Member of the State Duma (Party List Seat)
- In office 21 December 2011 – 5 October 2016

Personal details
- Born: 26 February 1960 (age 66) Kaliningrad, RSFSR, USSR
- Party: United Russia
- Spouse: Marina Valentinovna Lysenko
- Children: 4
- Alma mater: Higher Naval School of Submarine Navigation Kaliningrad State University
- Occupation: Officer Navy Instructor

= Andrey Kolesnik =

Russian politician

Andrey Ivanovich Kolesnik (Андре́й Ива́нович Коле́сник, born 26 February 1960 in Kaliningrad) is a Russian political figure and deputy of the 6th and 8th State Dumas.

== Career ==
Until 1991, Kolesnik served as a naval navigator at the Baltic Fleet. In 1991, due to an injury, he started teaching at the Baltic Naval Institute. From the 1990s and till 2011, he was the chairman of the board of directors of the Kaliningrad Port. From March to December 2011, he was the deputy of the district council of Kaliningrad, representing United Russia. From 2011 to 2016, he was the deputy of the 6th State Duma from the Kaliningrad Oblast constituency; simultaneously, he acted as a secretary of the regional branch of the United Russia. In 2018–2021, he was the deputy of the Kaliningrad Oblast Duma. Since 2021, he was re-elected deputy of the 8th State Duma.

In December 2021, Kolesnik participated in a group brawl that took place among deputies of the State Duma during the discussion of the bill on QR codes.

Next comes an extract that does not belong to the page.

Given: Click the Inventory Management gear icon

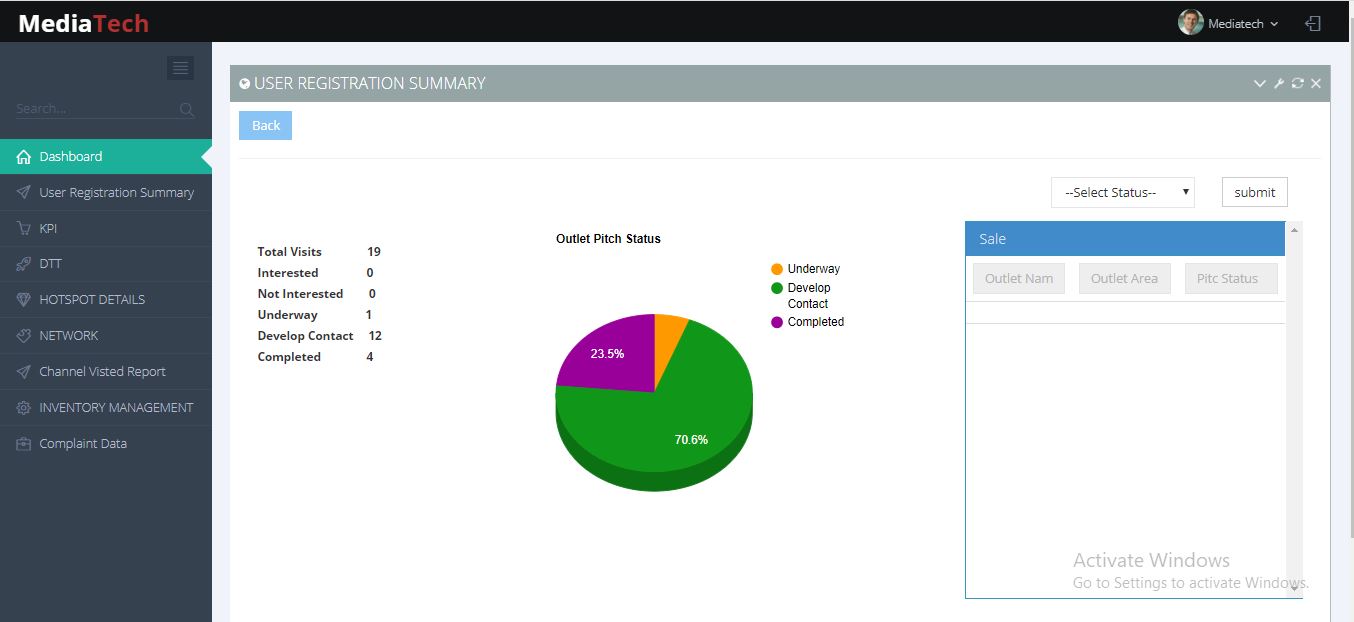Looking at the screenshot, I should (x=24, y=408).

In July 2023, a court in Kaliningrad satisfied the claim of the Russian Prosecutor General's Office, which accused Kolesnik of illegally owning shares in Kaliningrad Sea Trade Port JSC. Kolesnik acquired 28.5% of the port back in the early 2000s. Having been elected as a deputy in 2011, he did not give up the business, but transferred the shares to relatives and trusted persons. The court considered it necessary to recover from him 369 million rubles and more than 50 thousand shares.

=== Sanctions ===
He was sanctioned by the UK government in 2022 in relation to the Russo-Ukrainian War.